TCCPI Receives Cornell Sustainability Award

In honor of Sustainability Month, the Cornell University President’s Sustainable Campus Committee presented the second annual Partners in Sustainability Award to the Tompkins County Climate Protection Initiative (TCCPI) on Friday, April 29, 2011.

The award recognizes TCCPI for its ongoing partnership in regional carbon reduction strategies. Cornell cited TCCPI as an effective partner in the regional effort to conserve energy and reduce carbon emissions. “By recognizing groups that partner with higher education institutions to advance sustainability, we build on the successes of research and teaching, and acknowledge that we must also bring together practitioners and leaders throughout the world in support new policies and practices,” Daniel Roth, Cornell University sustainability manager, said.
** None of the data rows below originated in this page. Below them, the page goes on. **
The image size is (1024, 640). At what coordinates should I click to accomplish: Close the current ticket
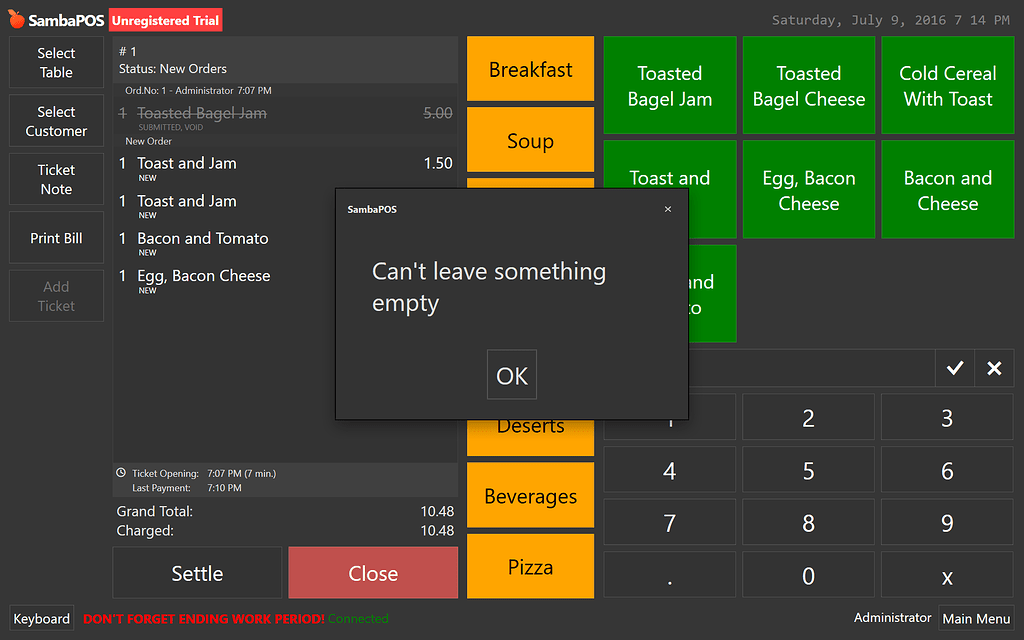point(372,573)
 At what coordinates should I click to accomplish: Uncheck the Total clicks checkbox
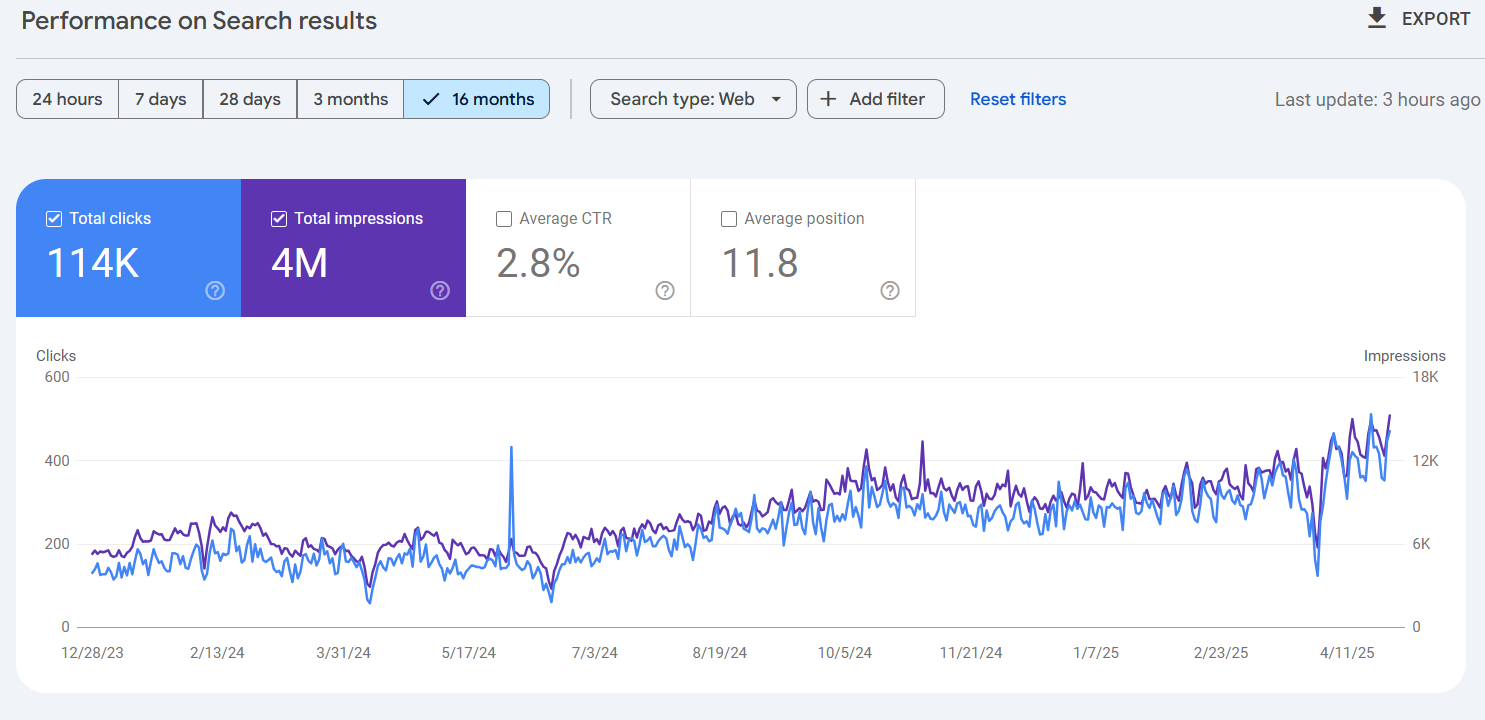tap(54, 219)
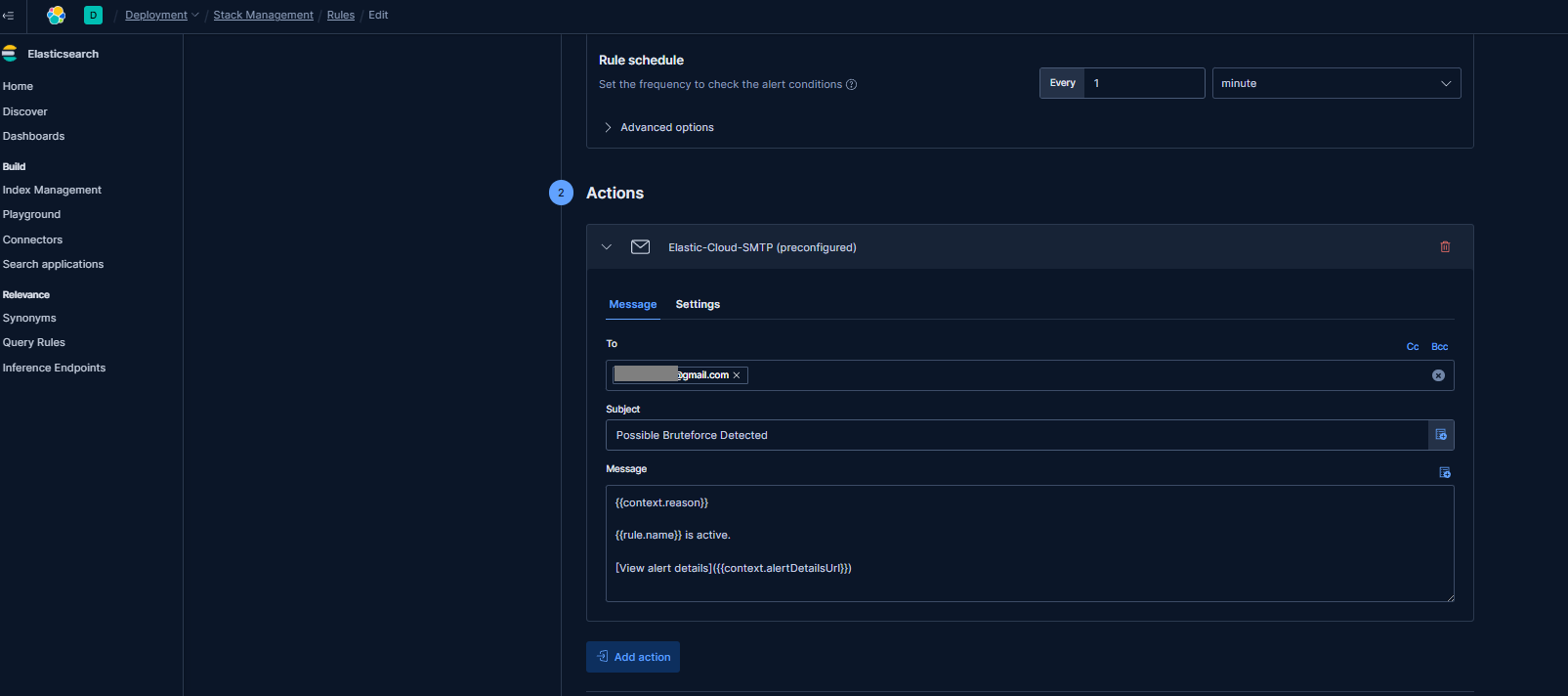This screenshot has width=1568, height=696.
Task: Clear all recipients in To field
Action: (1438, 375)
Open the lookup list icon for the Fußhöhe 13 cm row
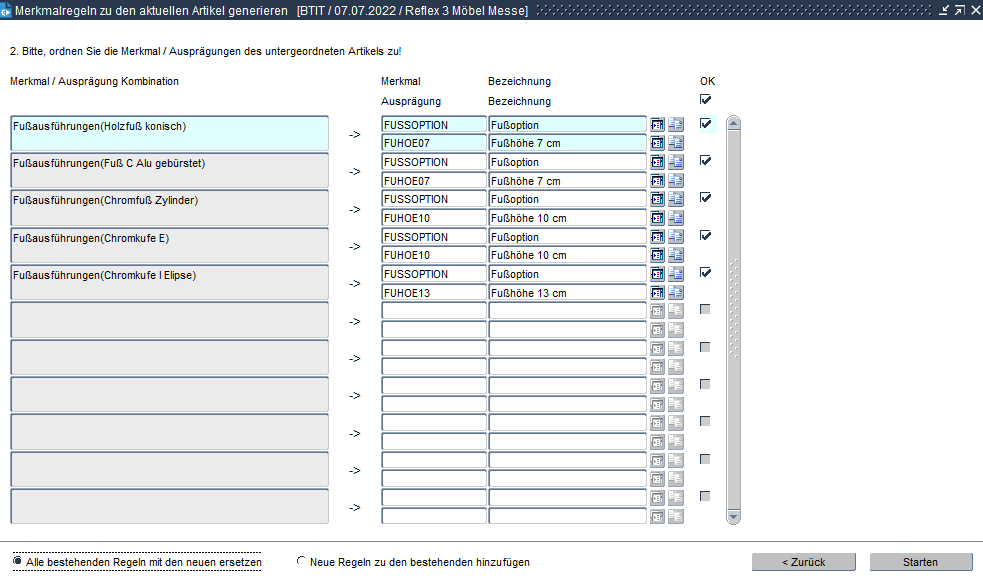 (658, 293)
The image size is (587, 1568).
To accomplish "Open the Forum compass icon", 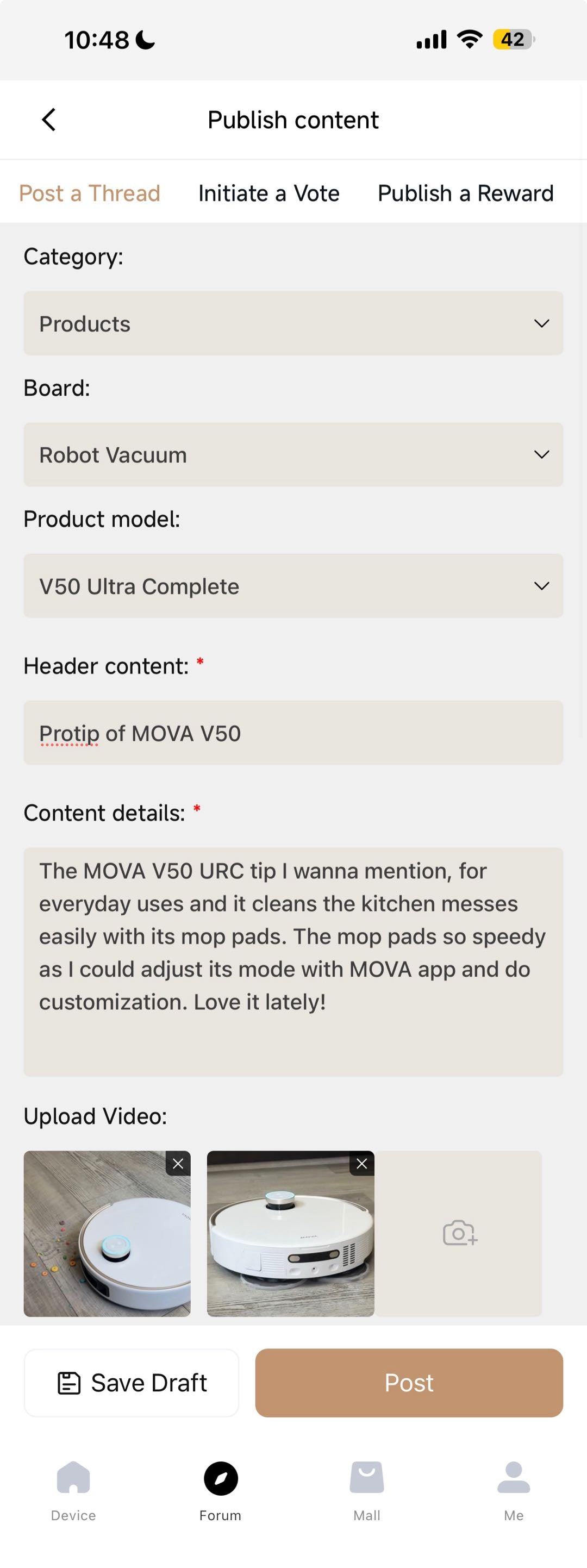I will click(221, 1478).
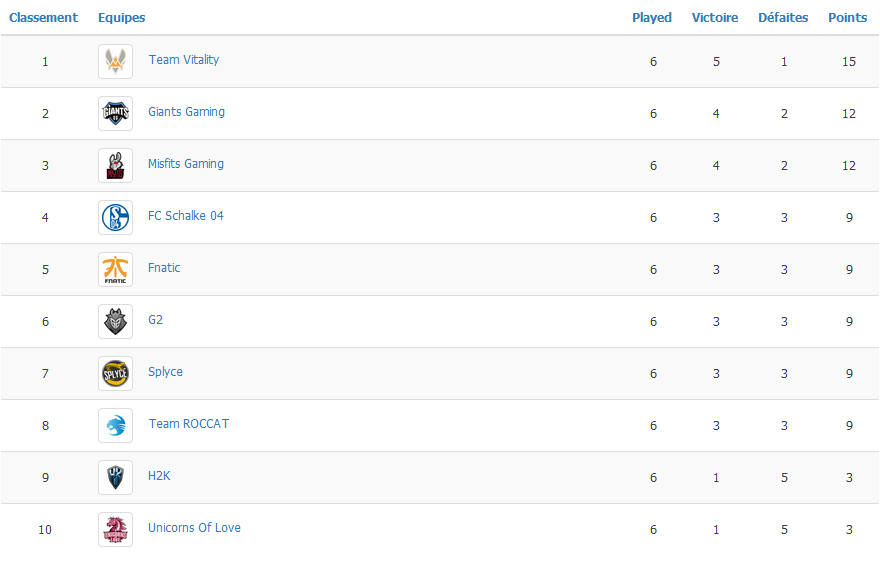Open the Team Vitality team link

pyautogui.click(x=184, y=60)
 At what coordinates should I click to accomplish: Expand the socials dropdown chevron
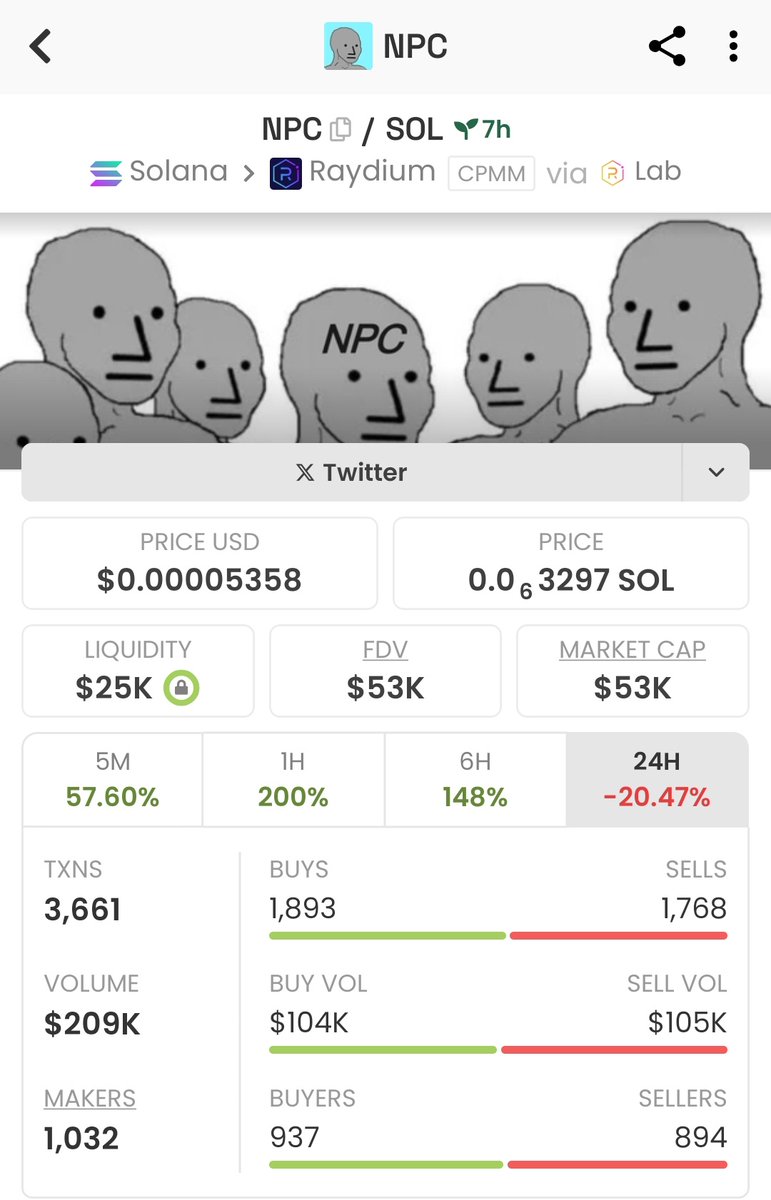[716, 472]
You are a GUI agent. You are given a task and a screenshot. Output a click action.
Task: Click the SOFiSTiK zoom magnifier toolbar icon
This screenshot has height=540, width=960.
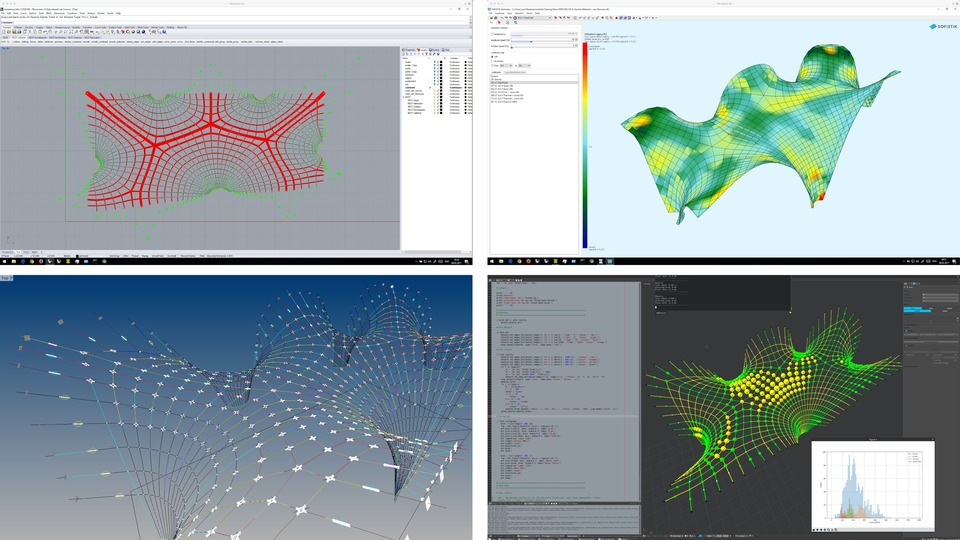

Cornell’s Partners in Sustainability Award is given each year to one or more recipients who have made significant contributions to the sustainable development of New York State and the Cornell campus through collaboration with Cornell University. The 2010 recipient was the New York State Energy and Research Development Authority (NYSERDA) for its leadership in statewide energy conservation and renewable energy initiatives.

Gary Stewart, director of community relations at Cornell University, wrote in an Ithaca Journal op-ed earlier this week about how collaboration among the varied members of the TCCPI coalition is at the heart of its organizational culture. As he observes, “TCCPI represents the spirit of new-era democracy, with bigger-business advocates sitting next to Snug Planet, with large-scale power generators conferring with EcoVillage, or with Tompkins County Solid Waste having the opportunity to compare notes with Museum of the Earth. TCCPI sessions are about partnerships and progress in Tompkins County.”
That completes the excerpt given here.